Surviving the Cosbypocalypse Pt. One. Afros and Good Times

Sad Bill

Sucks to be Bill right now. Whether you think it’s karma or a witch hunt, we can all agree he has some explaining to do.


It sucks to be Bill Cosby.

I’ve written about him before.

I think he did it.

I remember when the allegations first surfaced, before he threw a wrecking ball full of money at them. I remember seeing an interview with his accuser, who was a Black woman living a normal life; a far cry from Janice Dickerson. She painted a picture of a calculated predator that was a polar opposite from the characters that he portrays.

We will never know for sure. Even if she had gone to the police directly after an encounter with Cosby, it would be a hard allegation to prove. That doesn’t mean he’s innocent. Just that rape, even under normal circumstances, is difficult for law enforcement to prove.

If you think he’s innocent (or better yet, think that he is above questioning), then you’ll take that opinion to your grave. I’m okay with that. You need Mr. Huxtable more than I need to dethrone him.

This isn’t about his guilt, though. Even I have a heart. I can’t look at his sad old face and keep heaping on criticism. Besides,I want to remember happier times. I want to celebrate him in a way that nobody has. Bill Cosby: Creepy grandfather of the modern Natural Hair movement.

Bill Cosby gave me my first, genuine Black crushes, and they were magnificent. Denise (Lisa Bonet), with her funkier than thou self put me on a lifelong quest to find a weird, natural haired girl to call my own. Then came Vanessa, who grew into a free-form afro rocking powerhouse. Cree Summer was Hotep before Hotep was a thing.

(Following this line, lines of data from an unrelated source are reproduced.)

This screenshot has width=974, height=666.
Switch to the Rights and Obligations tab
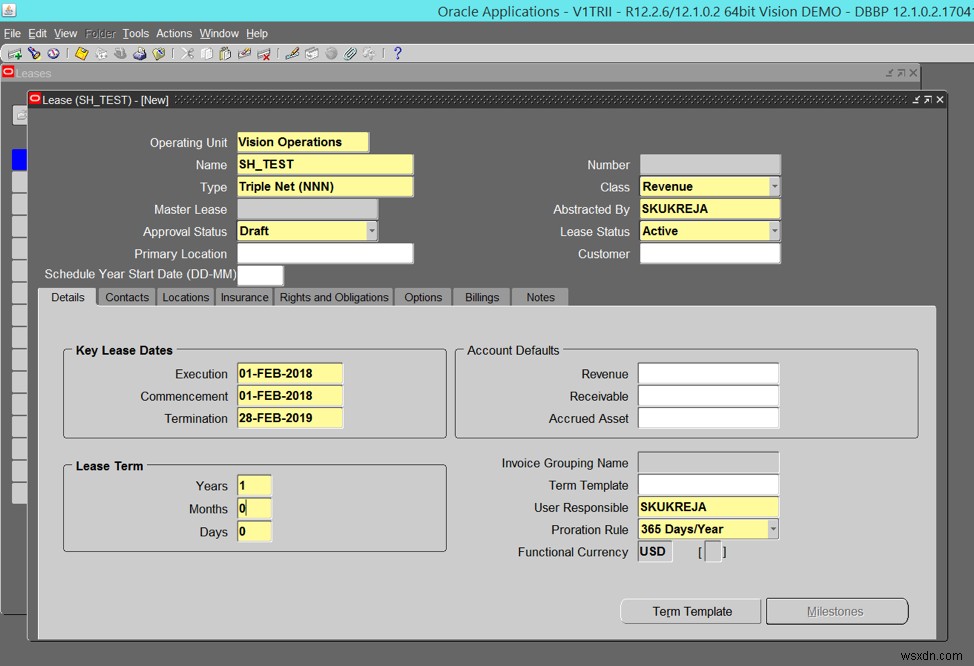[335, 296]
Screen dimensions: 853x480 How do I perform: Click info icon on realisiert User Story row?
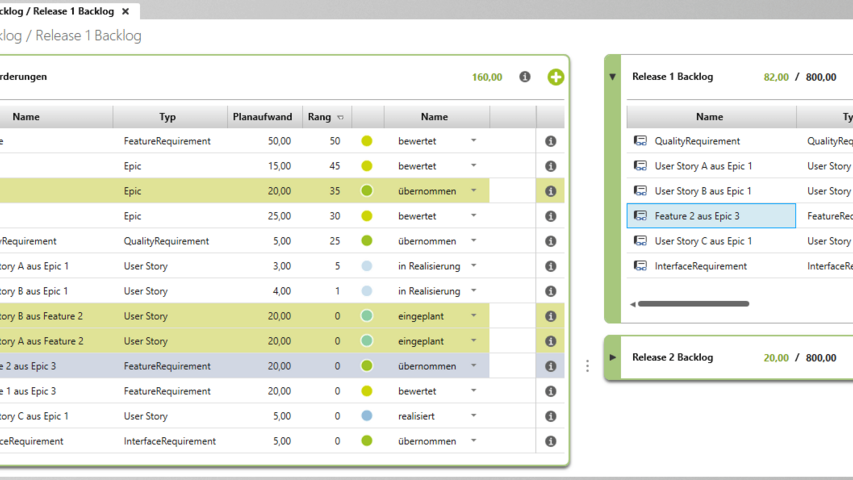click(550, 416)
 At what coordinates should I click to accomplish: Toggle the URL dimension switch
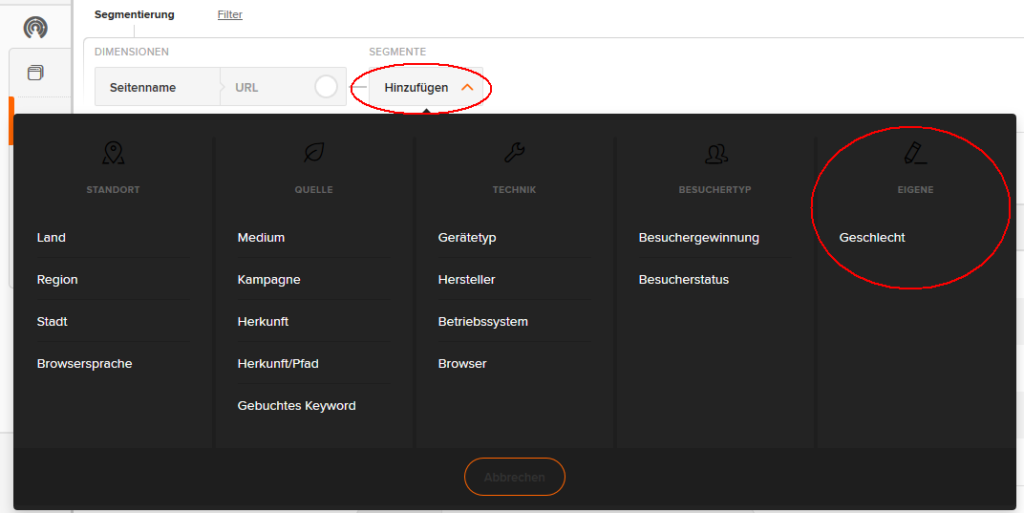[326, 87]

If Spike Lee opened my mind to funky natural sistas with Nola Darling, Joie Lee (loved her!) and all of the jigaboos in School Daze, Bill Cosby fed me a regular diet beautiful, Black, natural women. In a weird way, he’s the creepy grand-dad of the natural hair movement. Think on that.

Granted, I’m sure he wasn’t on set removing relaxers from dressing rooms. This was something that was already blossoming, particularly in New York. He gave it room. And those depictions would go on to inspire a generation of Black women to undergo the big chop, not to mention the men who love them for it.